Further information can be found on the UCL research group's webpage at: https://www.ucl.ac.uk/clinical-operational-research-unit/research-domains/congenital-heart-disease-children-and-adults
Product requirements
Users need to have Microsoft Excel for Microsoft Windows.
Note that PRAiS v4 was developed and tested using Microsoft Excel for Microsoft 365 MSO (Version 2406 Build 16.0.17726.20078) in Windows 11. While we have tried to produce robust software, we cannot guarantee that this software will be bug-free in all versions of Excel or across all Windows platforms. Note that we have not tested it in earlier versions of Excel and cannot guarantee support for earlier versions. Macros must be enabled for the software to run.
The software does NOT work on Excel for Mac.

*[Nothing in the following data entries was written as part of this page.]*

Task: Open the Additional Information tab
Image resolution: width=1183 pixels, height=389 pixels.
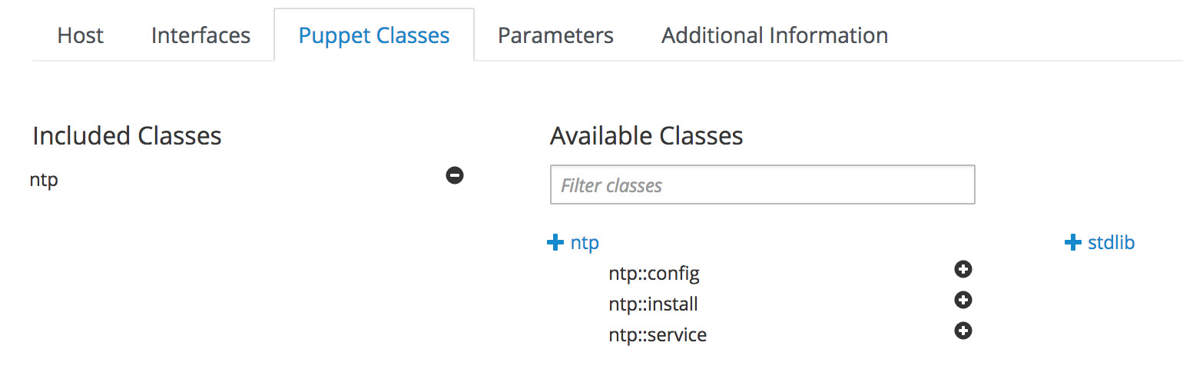Action: [774, 35]
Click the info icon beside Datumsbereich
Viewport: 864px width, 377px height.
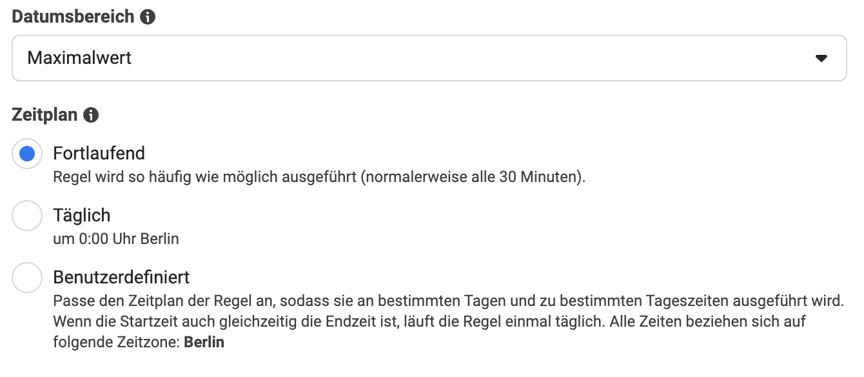point(148,17)
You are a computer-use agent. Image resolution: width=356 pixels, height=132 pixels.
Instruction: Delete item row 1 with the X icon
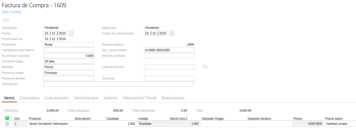pyautogui.click(x=7, y=124)
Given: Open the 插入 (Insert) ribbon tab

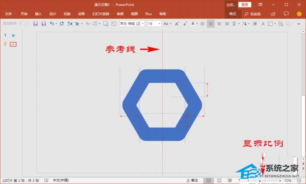Looking at the screenshot, I should 38,14.
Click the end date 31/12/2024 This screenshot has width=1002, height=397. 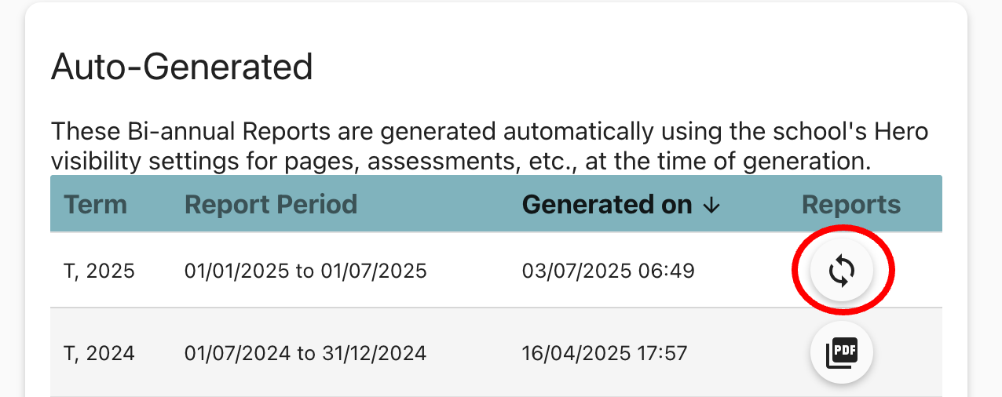374,354
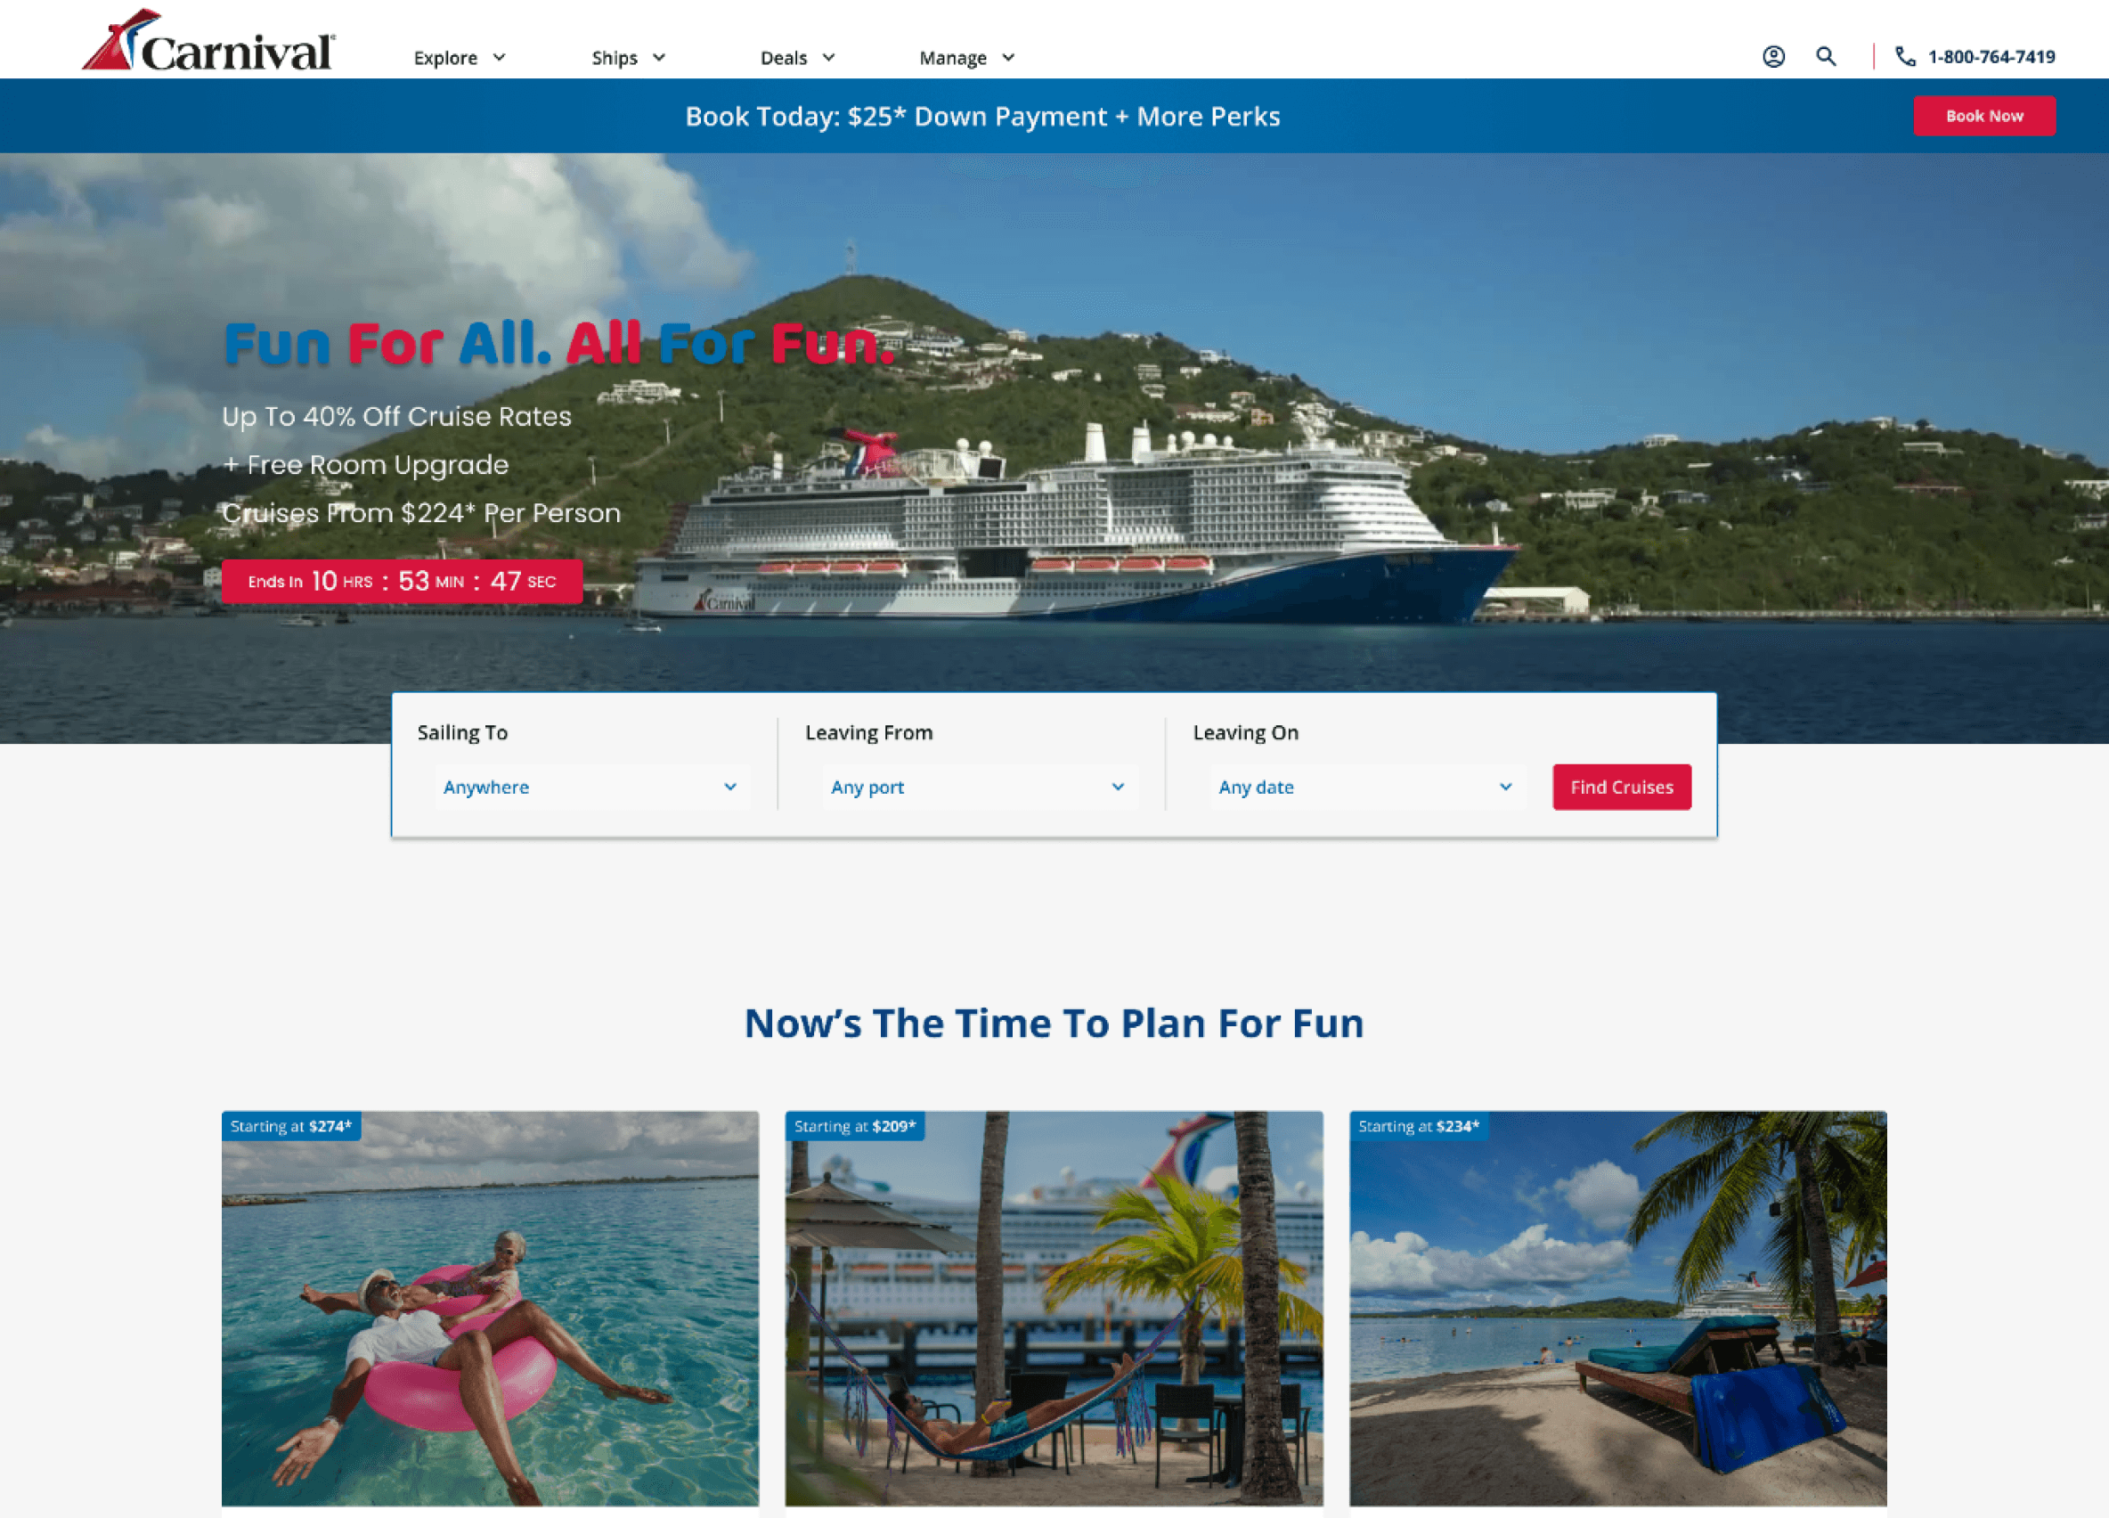Open the Any port dropdown
This screenshot has width=2109, height=1518.
980,787
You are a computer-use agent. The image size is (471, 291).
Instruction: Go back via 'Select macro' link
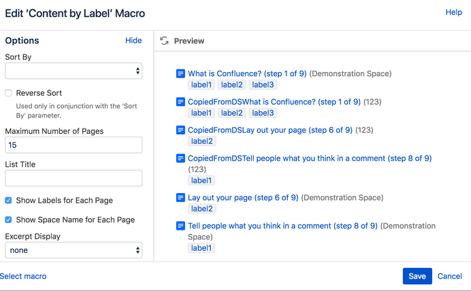[23, 276]
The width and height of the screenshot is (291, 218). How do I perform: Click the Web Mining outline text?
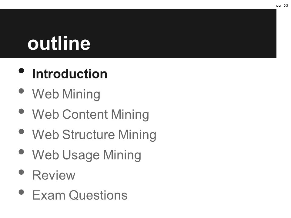66,94
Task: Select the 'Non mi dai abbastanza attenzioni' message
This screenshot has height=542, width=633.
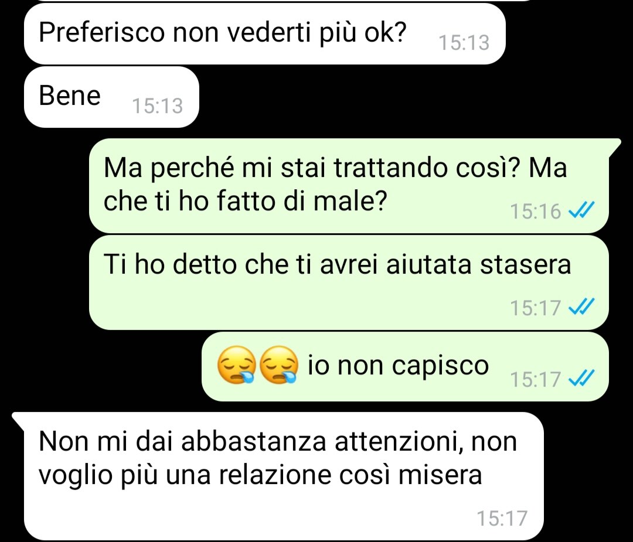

PLEASE NOTE that the software was developed assuming that data corresponding to UK national audit is available. Required data are:
- Unique patient identifier
- Date of birth
- Date of procedure
- Date of death (for patients that have died)
- Procedure type (bypass, non-bypass, catheter, hybrid (but only for HLHS, see user manual))
- Procedure codes (in EPCC short code format)
- Diagnosis codes (in EPCC short code format)
- Comorbidity codes if applicable (in EPCC short code format)
- Weight (in kg)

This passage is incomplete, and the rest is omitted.